Task instructions:
**a.** What dividend yield does the article on five stocks outside the U.S. give for Total SE?
**b.** Continue the article on five stocks outside the U.S. from the end of its last paragraph.
BEGIN Reading text
Five Stocks I Like Outside the U.S.
Posted: April 02, 2021
March 29, 2021 — (Maple Hill Syndicate) – I think a big boom is coming in the U.S., which may keep a richly valued stock market out of trouble.
But you never know. Some international diversification is usually a good idea. And I think it’s wise now, since U.S. stock valuations are high and interest rates are rising – a potentially dangerous combination.
If you are exclusively or almost entirely in U.S. stocks and you want to diversify a little, here are five ideas for stocks outside America.
Right now, Europe is struggling worse with the coronavirus pandemic than the U.S. is. But when it finally begins to make progress, I see potential for a big jump in European stocks.
One of my favorites is Total SE (TOT), the big French oil company. Think of it as the Exxon or Chevron of France. In addition it is active in wind and solar energy. For example, it is developing a big solar installation in Qatar, and a big wind project offshore Britain.
The dividend yield is mouthwatering at 6.7%, but there is some danger of it being cut. The stock is priced reasonably, at 15 times earnings and 1.0 times revenue.
In Japan, my favorite stock is Sony Corp. (SNE), a conglomerate built around consumer electronics. It makes the Sony PlayStation, produces music and movies, and manufactures components for iPhones, among other things.
Sony is barely covered by Wall Street, which is odd considering that it is a $130 billion company. The two U.S. analysts who currently follow it rate it a strong buy.
Sony Pictures, the movie producing subsidiary, has been hampered as theatres have been closed worldwide. Reopening should be a boon.
Check Point Software Technologies Ltd. (CHKP), based in Israel, makes products to help protect computer networks against hackers. I think this is an important and timely niche.
The company is debt free, and has more than $1.6 billion in cash and marketable securities. That’s comforting at a time when interest rates are starting to rise.
Over the past ten years, Check Point has increased its revenue and earnings at 11% a year and 10% a year, respectively. The stock goes for 19 times earnings. That is more than I (a notorious cheapskate) will usually pay, but I think it’s worth it in this instance.
Based in Hong Kong, CK Asset Holdings Ltd. is one of the main business vehicles of the Li family. Patriarch Li Ka-shing is the richest person in Hong Kong according to Forbes, with a fortune of about $35 billion. He has been called the Warren Buffett of China.
END Reading text
BEGIN Excerpted records
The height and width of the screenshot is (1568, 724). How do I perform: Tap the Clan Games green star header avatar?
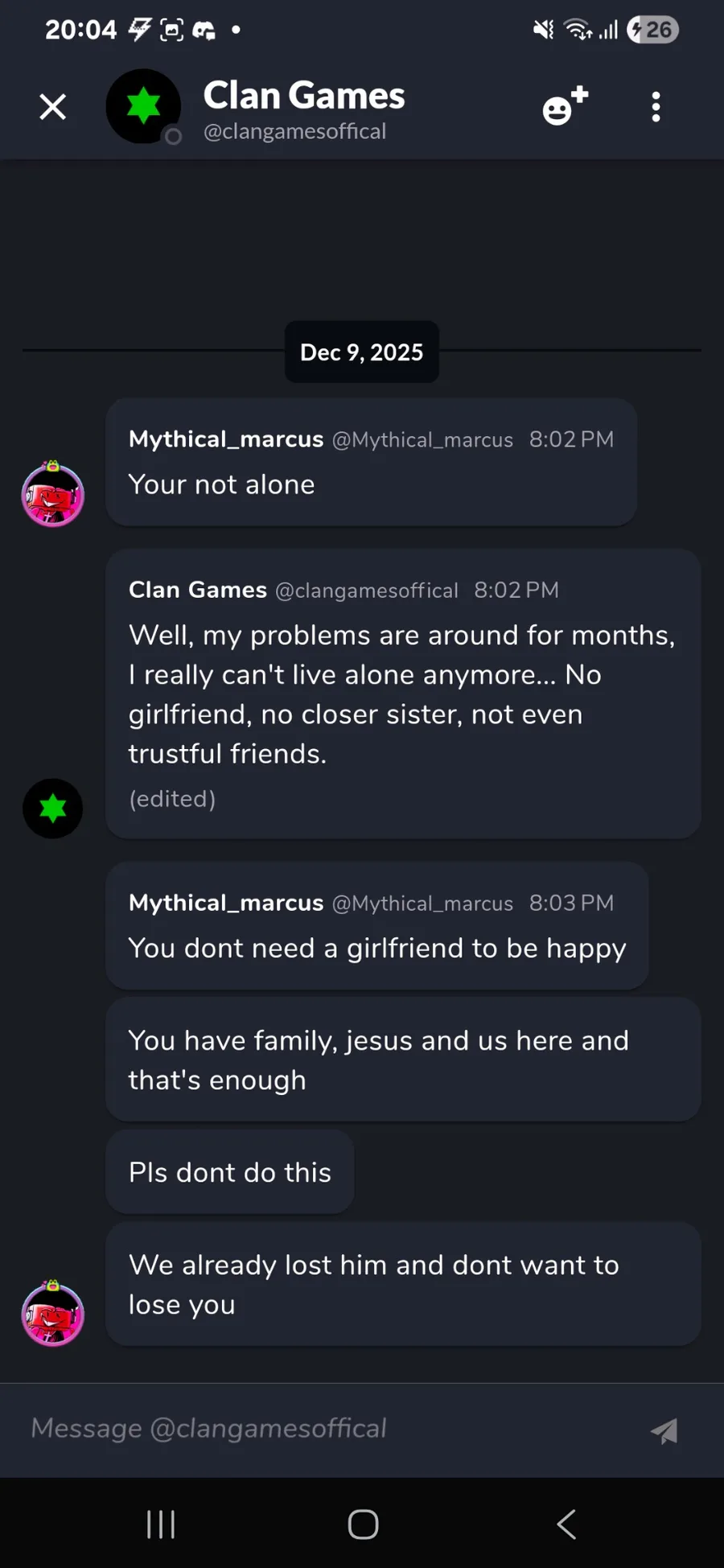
END Excerpted records
BEGIN Excerpted records
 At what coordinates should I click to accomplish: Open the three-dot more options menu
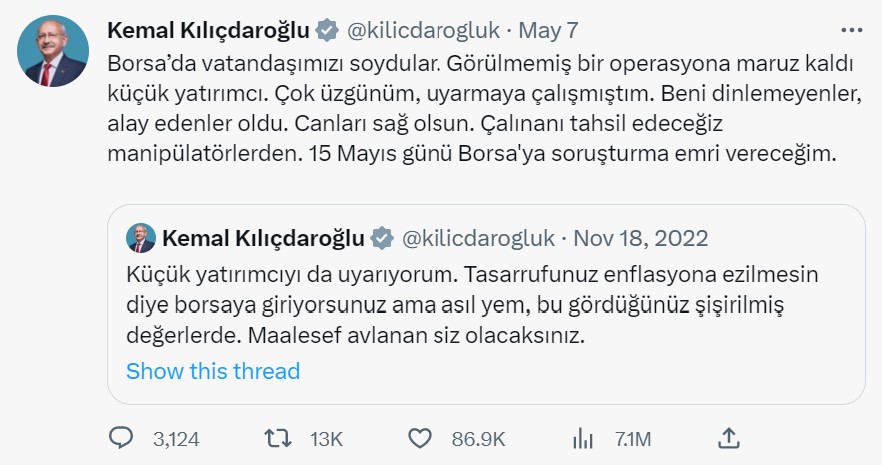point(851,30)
END Excerpted records
Task responses:
**a.** 6.7%

**b.**
CK Asset holds most of the family’s real estate, totaling 17.2 million square feet, primarily in Hong Kong, mainland China and Britain. It also operates hotels, runs utilities, engages in aircraft leasing and owns the Greene King chain of British pubs.
In the past year, pubs were mainly shut and hotel occupancy was minimal because of the pandemic. Those negatives should turn to positives in the next 12 months.
At 11 times earnings and 0.5 times book value (corporate net worth per share), this stock is a major bargain in my view.
In Germany, I like BASF AG (BASFY), the world’s largest chemical company. It operates in some 80 countries and employs more than 100,000 people.
BASF had shown a profit for at least 14 years in a row prior to a loss last year in the Covid-19 recession. Right now, Europe is struggling with vaccine delivery, but I expect the problems to be resolved in six to 12 months, with a vigorous economic rebound likely to follow.
The stock briefly hit $30 in 2018 and dropped to below $11 during the worst of the pandemic bear market. It sells now for about $21, which is 16 times estimated earnings for the coming 12 months.
Beginning in 1998, I’ve written 17 columns recommending stocks outside the U.S. (Today’s is the 18th.) One was fairly recent, so I can calculate 12-month returns for 16 of them.
The average one-year return has been 14.8%, compared to 12.2% for the Standard & Poor’s 500 Index. My recommendations were profitable 12 times out of 16, and beat the S&P nine times.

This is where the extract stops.